-- RECORDS FOR THE EXERCISE follows --
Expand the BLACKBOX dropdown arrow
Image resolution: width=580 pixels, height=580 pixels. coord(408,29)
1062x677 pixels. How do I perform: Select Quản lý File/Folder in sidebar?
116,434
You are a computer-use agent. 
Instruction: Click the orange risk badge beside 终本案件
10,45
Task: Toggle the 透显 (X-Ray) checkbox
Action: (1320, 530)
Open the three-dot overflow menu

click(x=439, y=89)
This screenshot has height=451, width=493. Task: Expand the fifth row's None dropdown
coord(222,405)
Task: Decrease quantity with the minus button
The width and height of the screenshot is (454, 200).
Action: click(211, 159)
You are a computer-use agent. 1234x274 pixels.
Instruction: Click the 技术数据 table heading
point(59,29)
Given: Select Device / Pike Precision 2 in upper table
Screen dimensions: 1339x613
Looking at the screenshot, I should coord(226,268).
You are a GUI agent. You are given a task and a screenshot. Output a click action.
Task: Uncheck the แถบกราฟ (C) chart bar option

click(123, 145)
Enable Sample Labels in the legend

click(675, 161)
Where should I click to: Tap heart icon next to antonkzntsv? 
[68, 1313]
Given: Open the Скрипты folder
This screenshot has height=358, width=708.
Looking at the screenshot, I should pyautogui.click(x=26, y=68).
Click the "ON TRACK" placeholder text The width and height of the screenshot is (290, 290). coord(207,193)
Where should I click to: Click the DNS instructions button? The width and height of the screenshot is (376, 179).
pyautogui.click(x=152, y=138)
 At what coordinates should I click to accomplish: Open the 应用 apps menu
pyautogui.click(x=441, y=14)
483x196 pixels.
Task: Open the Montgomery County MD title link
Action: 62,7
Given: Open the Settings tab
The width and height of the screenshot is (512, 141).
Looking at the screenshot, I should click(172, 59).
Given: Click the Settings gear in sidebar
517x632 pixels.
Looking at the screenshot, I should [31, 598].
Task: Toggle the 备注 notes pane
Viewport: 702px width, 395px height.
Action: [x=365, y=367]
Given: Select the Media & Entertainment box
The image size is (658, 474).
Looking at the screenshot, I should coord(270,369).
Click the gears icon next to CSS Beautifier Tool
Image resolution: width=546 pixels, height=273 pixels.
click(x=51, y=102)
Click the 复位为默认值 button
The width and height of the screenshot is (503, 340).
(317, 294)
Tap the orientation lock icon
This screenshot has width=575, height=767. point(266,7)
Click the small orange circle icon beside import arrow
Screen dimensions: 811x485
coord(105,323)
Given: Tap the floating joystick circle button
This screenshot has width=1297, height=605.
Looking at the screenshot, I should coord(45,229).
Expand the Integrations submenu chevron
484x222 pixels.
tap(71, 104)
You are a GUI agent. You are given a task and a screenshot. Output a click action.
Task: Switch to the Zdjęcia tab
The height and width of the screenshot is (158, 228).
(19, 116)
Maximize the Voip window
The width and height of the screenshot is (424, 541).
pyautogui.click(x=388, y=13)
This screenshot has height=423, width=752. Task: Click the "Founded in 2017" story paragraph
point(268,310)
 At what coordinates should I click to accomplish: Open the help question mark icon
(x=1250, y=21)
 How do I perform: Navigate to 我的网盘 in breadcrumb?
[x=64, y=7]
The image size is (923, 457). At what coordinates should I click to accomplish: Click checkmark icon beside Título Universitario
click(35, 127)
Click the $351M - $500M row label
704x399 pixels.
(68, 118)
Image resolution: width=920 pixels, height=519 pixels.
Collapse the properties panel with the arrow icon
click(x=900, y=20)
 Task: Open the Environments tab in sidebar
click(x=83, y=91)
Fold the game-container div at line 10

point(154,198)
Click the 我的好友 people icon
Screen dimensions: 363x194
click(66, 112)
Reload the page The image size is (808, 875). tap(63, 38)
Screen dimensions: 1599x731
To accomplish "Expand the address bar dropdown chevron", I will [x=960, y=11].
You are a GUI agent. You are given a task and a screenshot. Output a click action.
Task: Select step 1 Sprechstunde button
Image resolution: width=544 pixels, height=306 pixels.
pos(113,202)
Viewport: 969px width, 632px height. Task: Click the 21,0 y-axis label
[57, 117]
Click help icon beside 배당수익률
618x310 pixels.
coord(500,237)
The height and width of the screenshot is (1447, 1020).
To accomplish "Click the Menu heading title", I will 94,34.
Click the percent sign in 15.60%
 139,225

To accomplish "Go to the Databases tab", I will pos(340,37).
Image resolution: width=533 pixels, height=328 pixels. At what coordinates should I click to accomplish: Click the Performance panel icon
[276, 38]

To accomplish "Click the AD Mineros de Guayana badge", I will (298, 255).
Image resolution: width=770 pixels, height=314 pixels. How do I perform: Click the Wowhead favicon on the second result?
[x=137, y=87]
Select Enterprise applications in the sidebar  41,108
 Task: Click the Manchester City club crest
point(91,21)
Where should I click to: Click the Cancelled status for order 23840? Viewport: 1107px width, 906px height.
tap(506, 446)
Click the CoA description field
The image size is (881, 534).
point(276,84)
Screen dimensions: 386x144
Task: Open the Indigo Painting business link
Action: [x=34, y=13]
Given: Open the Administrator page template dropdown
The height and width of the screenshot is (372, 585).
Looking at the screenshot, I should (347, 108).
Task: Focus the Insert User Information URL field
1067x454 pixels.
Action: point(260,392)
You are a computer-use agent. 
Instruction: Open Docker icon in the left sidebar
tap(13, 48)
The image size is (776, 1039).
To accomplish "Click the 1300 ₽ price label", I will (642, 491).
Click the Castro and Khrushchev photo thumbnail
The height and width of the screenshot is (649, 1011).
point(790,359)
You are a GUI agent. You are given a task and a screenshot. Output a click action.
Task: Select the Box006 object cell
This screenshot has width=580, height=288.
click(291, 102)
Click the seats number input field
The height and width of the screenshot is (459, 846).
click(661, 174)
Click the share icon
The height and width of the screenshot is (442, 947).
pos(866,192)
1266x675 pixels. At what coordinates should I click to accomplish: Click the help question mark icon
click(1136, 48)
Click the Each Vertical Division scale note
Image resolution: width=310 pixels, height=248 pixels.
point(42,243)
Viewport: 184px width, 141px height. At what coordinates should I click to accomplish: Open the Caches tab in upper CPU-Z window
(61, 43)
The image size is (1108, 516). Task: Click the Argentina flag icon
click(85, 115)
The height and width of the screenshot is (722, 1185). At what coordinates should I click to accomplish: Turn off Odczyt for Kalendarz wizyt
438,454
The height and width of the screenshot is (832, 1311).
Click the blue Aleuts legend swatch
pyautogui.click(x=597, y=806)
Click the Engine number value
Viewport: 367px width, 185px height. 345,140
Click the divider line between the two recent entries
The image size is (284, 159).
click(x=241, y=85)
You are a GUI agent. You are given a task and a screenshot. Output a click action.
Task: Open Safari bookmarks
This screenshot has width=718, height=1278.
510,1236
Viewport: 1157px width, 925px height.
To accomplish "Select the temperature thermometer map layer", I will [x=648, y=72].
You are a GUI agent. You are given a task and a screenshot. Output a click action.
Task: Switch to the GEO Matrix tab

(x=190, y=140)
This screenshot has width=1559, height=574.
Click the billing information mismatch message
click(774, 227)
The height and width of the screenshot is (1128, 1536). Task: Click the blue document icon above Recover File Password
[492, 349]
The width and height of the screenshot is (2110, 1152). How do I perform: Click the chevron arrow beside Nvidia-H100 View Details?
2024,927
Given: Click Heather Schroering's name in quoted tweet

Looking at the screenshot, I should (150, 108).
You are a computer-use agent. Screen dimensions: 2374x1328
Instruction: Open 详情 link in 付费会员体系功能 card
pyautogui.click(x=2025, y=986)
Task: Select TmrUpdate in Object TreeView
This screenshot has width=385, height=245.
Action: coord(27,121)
-- RECORDS FOR THE EXERCISE concluded --
Your job is to copy out every line from the records above that has the word "page".

EXERCISE RESPONSE:
Reload the page The image size is (808, 875). tap(63, 38)
Given: Open the Administrator page template dropdown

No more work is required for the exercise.